What Happened to American POWs Kept Behind After the Korean War

Among some 8,000 American POW/MIAs who did not return from Korea, intelligence reports indicated, were men secretly held in China and the Soviet Union. The reported motive: Exploitation for espionage, propaganda, intelligence and even technical and unskilled labor. The Soviets, whose fighter pilots downed many Americans during the Korean War, viewed all-out war with the U.S. as a real possibility, so captured pilots and other experts on U.S. weapons and technology had great value. Other Americans might be assigned to “high-level propaganda purposes” such as establishment of an “American Government in Exile,” reported one military intelligence report. (When the Korean War started, the Soviets already had a sophisticated, nation-wide program to use foreign POWs for propaganda, technology development and spying – it was then focused on German and Japanese prisoners from WWII.)

The Korean War created a windfall of both U.S. and allied prisoners to feed the voracious appetite of the Soviets and their Chinese partners for information and agents from Western adversaries. Some prisoners, according to a report from an elite U.S. unit, were quickly dispatched to “be specifically trained at Moscow for intelligence work. PWs transferred to Moscow are grouped as follows: British 5, Americans 10, Canadians 3, and 50 more from various countries.” This report, if true, seems to involve different Englishmen than the notorious British intelligence officer George Blake, whose case does not fit these details. Blake, serving in Korea when captured, responded to indoctrination by becoming an enthusiastic communist. Released at the end of the war, Blake began to spy for the Soviets, becoming one of Britain’s most infamous double agents.

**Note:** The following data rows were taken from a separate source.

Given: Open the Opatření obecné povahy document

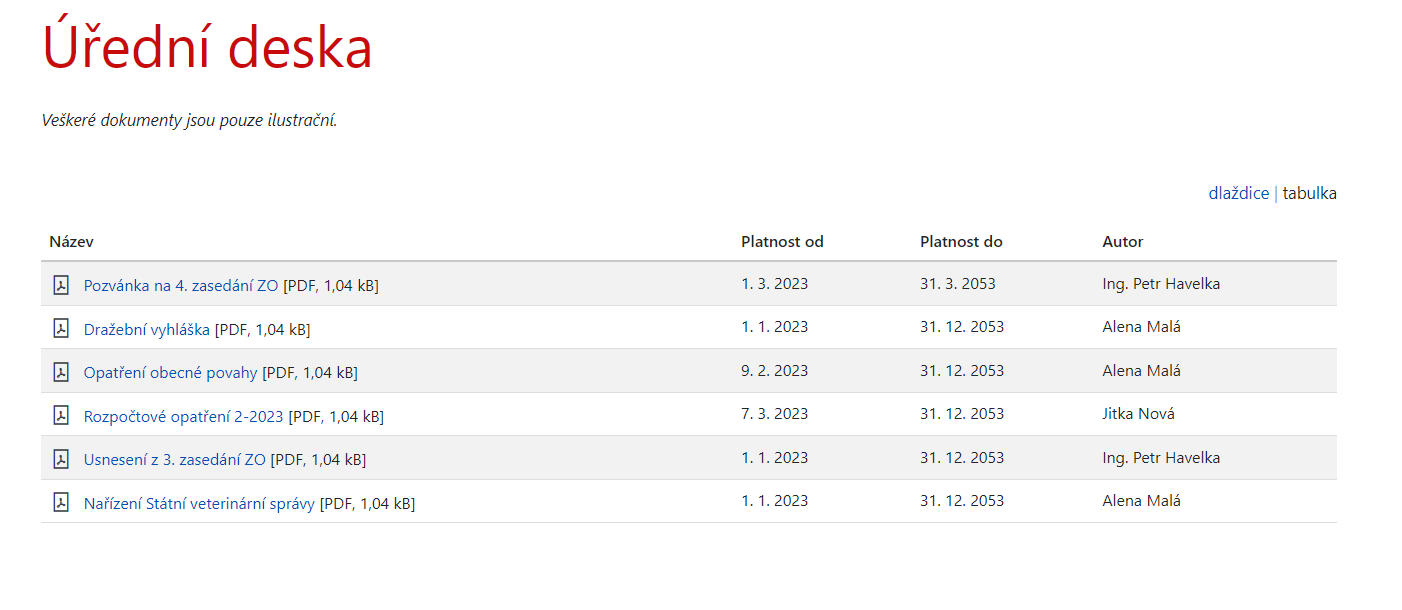Looking at the screenshot, I should [170, 372].
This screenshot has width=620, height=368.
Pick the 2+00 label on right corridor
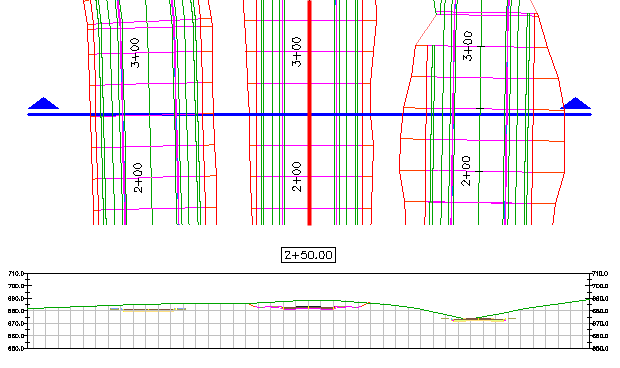point(466,171)
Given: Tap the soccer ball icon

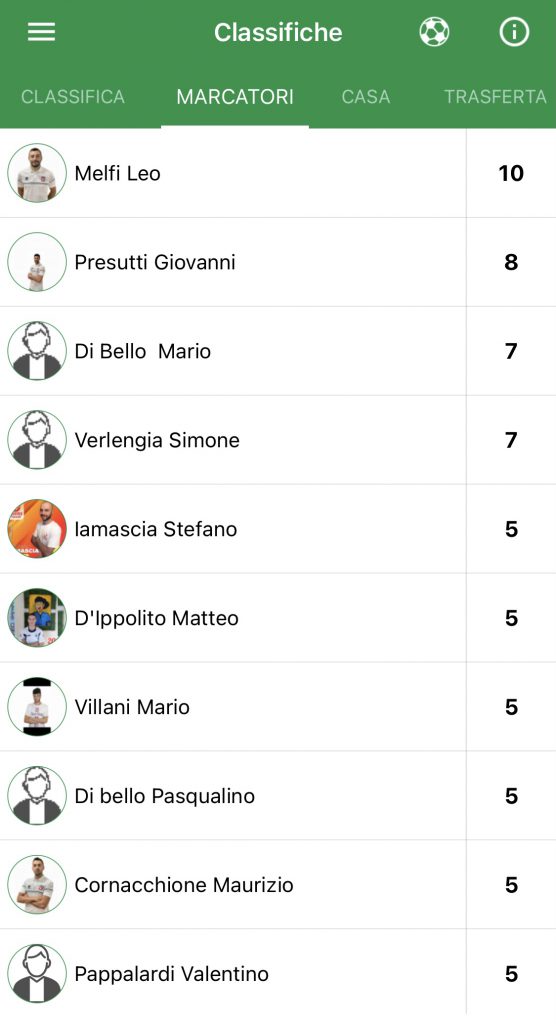Looking at the screenshot, I should (434, 31).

The case of Gerald W. Glasser, a soldier from Pennsylvania, represents the level of intrigue and tragedy in the communist prison system. At the end of the war Glasser was healthy and living in POW Camp Number 1, at Chang-Song, North Korea. One day Chinese officers in a jeep showed up and took him away. “(T)here was nothing to indicate his removal from camp was in the nature of an arrest as he and his camp companions were given candy and cigarettes before leaving,” according to Army intelligence. Glasser was not repatriated at the end of the war.

 

But was the man removed from Camp Number 1 actually Gerald Glasser? Another record we obtained includes information from one of Glasser’s fellow prisoners. A US intelligence official, said the former prisoner, told him: “He (Glasser) as we knew him was not really Gerald Glasser.” The official claimed Glasser was killed when captured and a Russian agent took his identify to spy on American prisoners.

The infiltration of prison populations and use of false identifies were common enough for Russian intelligence. But Glasser’s family reported getting friendly letters home from him during the war. Were the letters fake? Or was Glasser alive in a separate camp from his doppelganger, perhaps never knowing his identify was in use? Or was the whole impersonation story false? Only the Chinese and Russians know for sure, and they still refuse to tell. All we know for sure is that Gerald Glasser has never come home.

“The (U.S.) POW’s will be screened by the Soviets and trained to be illegal residents (spies) in U.S. or other countries where they can live as Americans,” reported a White House document based on information from a controversial KGB defector (see this original document and others at: www.koreanconfidential.com). Biographies of dead Americans would be used to create “legends” (cover stories) for Soviet spies, said the memo, and “selected POW’s” will be used for propaganda work.

“It follows that the Communists would neither wish to return these men to U.S. control nor admit to their existence at this time,” concluded the military intelligence report about high-level propaganda mentioned above. Such fears appeared to be realized at the end of the war, when the State Department alerted U.S. embassies across the world that some American prisoners would likely be kept by the enemy. A year later, according to a newly revealed 1954 document, Air Force Chief of Staff Gen. Nathan Twining requested covert C.I.A. assistance to recover “an unknown but apparently substantial number of U. S. military personnel captured in the course of the Korean War (who) are still being held prisoners by the Communist Forces.” Soon after, the U.S. Embassy in Moscow delivered a note to the Soviet government asking it “to arrange their (U.S. POWs taken from Korea to the Soviet Union) repatriation at the earliest possible time.” The Soviets responded by denying they had the prisoners. By 1955, the Pentagon had apparently given up hope of recovering the men, according to a then-classified memo: “The problem becomes almost a philosophical one. If we are ‘at war,’ cold, hot or otherwise, casualties and losses must be expected and perhaps we must learn to live with this sort of thing. If we are in for fifty years of peripheral ‘fire fights’ we may be forced to adopt a rather cynical attitude on this (the POWs) for the political reasons.”

In the decades since, most U.S. efforts to trace these lost Americans have been blocked by the Russian, Chinese and North Korean regimes, along -- say many POW/MIA family members -- with U.S. government bureaucratic indifference and secrecy. Some important exceptions, such as a now-stopped US investigation in the former Soviet-bloc, have uncovered more evidence the Americans were kept, and prove Moscow, Beijing and Pyongyang are still hiding the truth about these lost American heroes.